Textauszug:
········
4 Das psychiatrische Versorgungssystem


 

Die Versorgung von Menschen mit psychiatrischen Störungen ist von großer Bedeutung, unabhängig wie stark die krankheitsspezifische Symptomatik ausgeprägt ist. Dabei ist die Psychiatrie als wissenschaftlicher und medizinischer Schwerpunkt sowie als Hilfesystem geprägt durch die starken ethischen und strukturellen Wandlungen der letzten vierzig Jahre. Das Versorgungssystem entwickelte sich von einer traditionellen, krankenhauszentrierten Behandlung zu einer dezentralen, gemeindeorientierten und personenzentrierten Behandlung und Versorgung.[53] Die psychiatrischen und psychotherapeutischen Behandlungsstrukturen, welche als Hilfsangebot für die Betroffenen dienen sollen, müssen die Aufgabe erfüllen, eine bedarfsgerechte und nach aktuellen fachlichen Standards orientierte Basisversorgung zu gewährleisten. Um dies adäquat umsetzen zu können, bedarf es einem multiprofessionellen Angebot. Daraus abgeleitet zeigt sich die psychiatrische Versorgungslandschaft als fragmentiertes Konstrukt mit einer Vielzahl von unterschiedlich agierenden Berufsgruppen, Leistungserbringern und Kostenträgern.[54]

 

4.1 Zum Verständnis von Psychiatrie


 

Der Begriff der Psychiatrie kann laut der einschlägigen Literatur in drei unterschiedlichen Zusammenhängen betrachtet werden.
········
[Gespeicherte Datensätze]
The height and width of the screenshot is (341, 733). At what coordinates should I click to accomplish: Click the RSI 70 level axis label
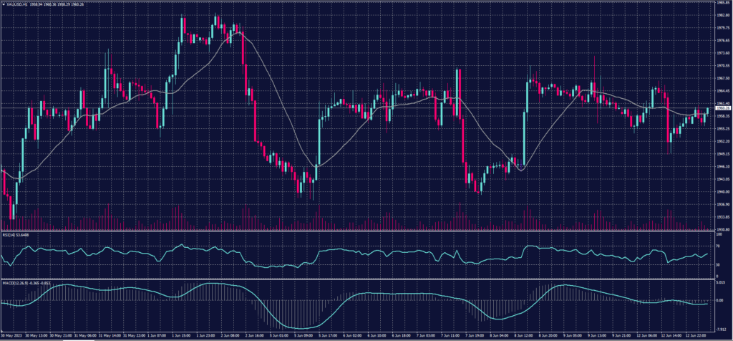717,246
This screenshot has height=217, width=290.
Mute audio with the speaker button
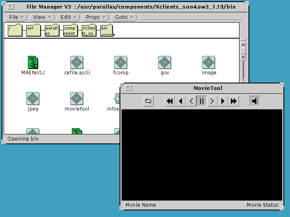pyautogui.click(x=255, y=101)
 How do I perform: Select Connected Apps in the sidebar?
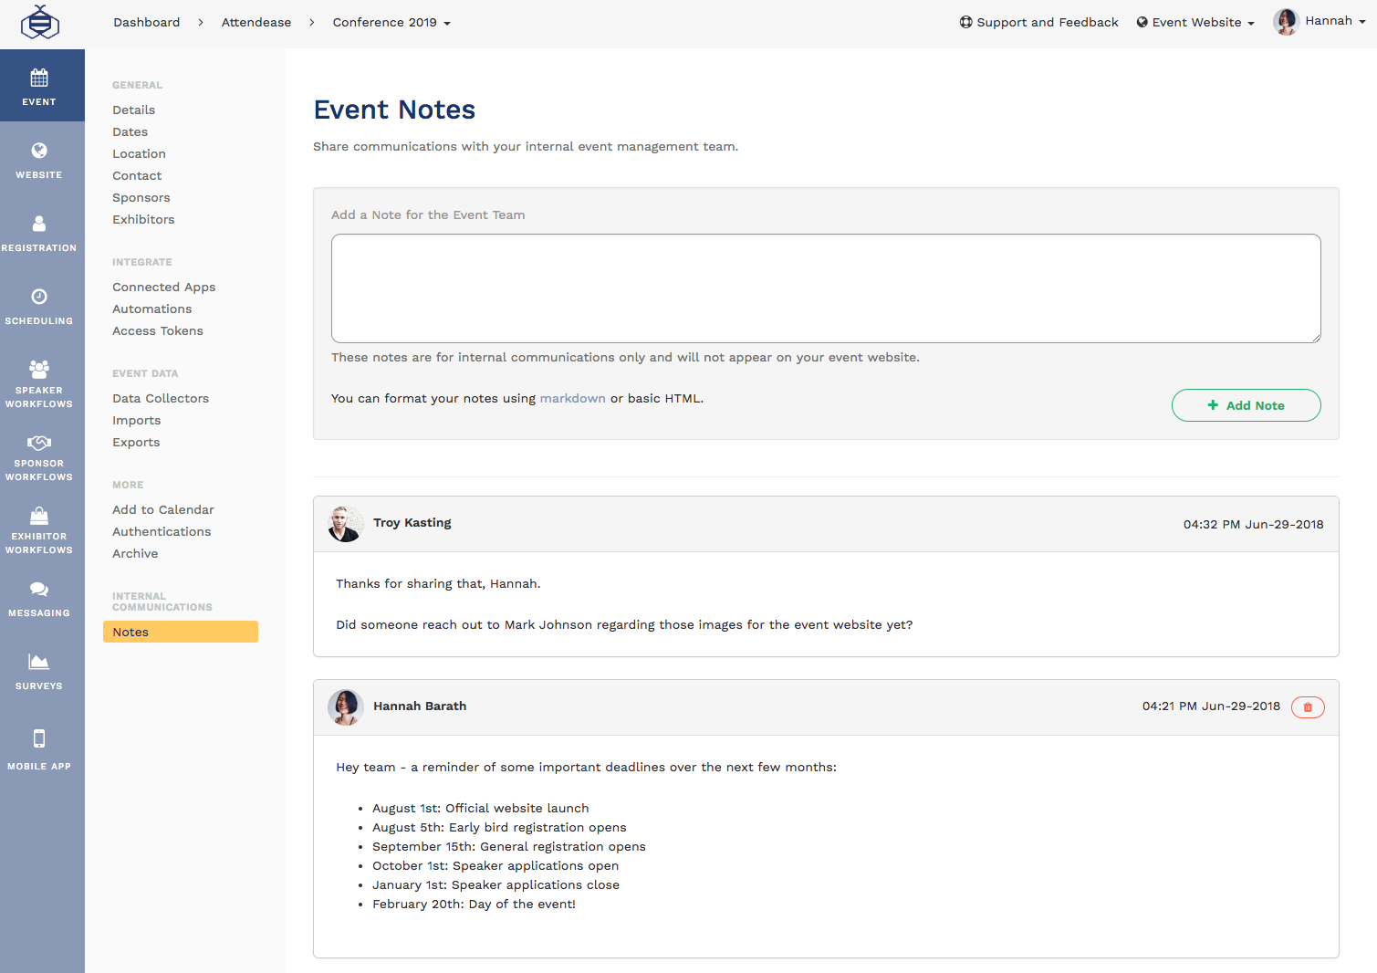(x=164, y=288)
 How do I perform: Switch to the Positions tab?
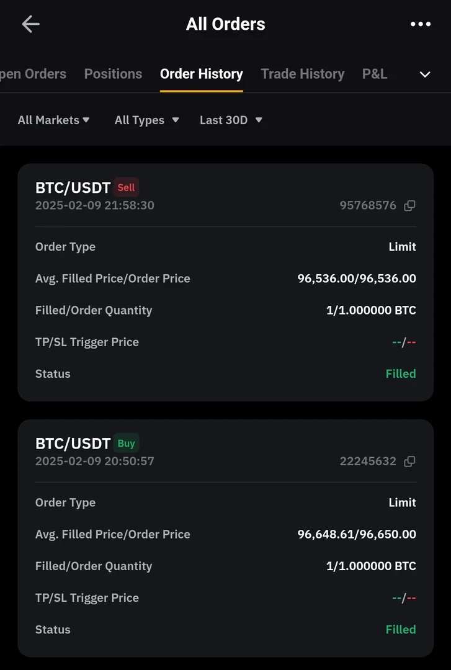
········
Aufgaben:
**1)** Schreiben Sie aus dem Textauszug zum psychiatrischen Versorgungssystem die Stelle wortgetreu ab, beginnend bei „4.1 Zum Verständnis“ und endend bei „Zusammenhängen betrachtet werden.“.
**2)** Prüfen Sie anhand des Textauszugs zum psychiatrischen Versorgungssystem, ob die folgenden Aussagen zutreffen. Antworten Sie jeweils mit Ja oder Nein und zitieren Sie die entscheidenden Worte des Textauszugs. (a) Die Versorgung entwickelte sich von einer dezentralen zu einer krankenhauszentrierten Behandlung. (b) Die ethischen und strukturellen Wandlungen betreffen die letzten vierzig Jahre. (c) Laut der einschlägigen Literatur lässt sich der Begriff der Psychiatrie in drei Zusammenhängen betrachten.

Lösungen:
**1)**
4.1 Zum Verständnis von Psychiatrie


 

Der Begriff der Psychiatrie kann laut der einschlägigen Literatur in drei unterschiedlichen Zusammenhängen betrachtet werden.

**2)**
(a) Nein: „von einer traditionellen, krankenhauszentrierten Behandlung zu einer dezentralen, gemeindeorientierten und personenzentrierten Behandlung und Versorgung“
(b) Ja: „die starken ethischen und strukturellen Wandlungen der letzten vierzig Jahre“
(c) Ja: „in drei unterschiedlichen Zusammenhängen betrachtet werden“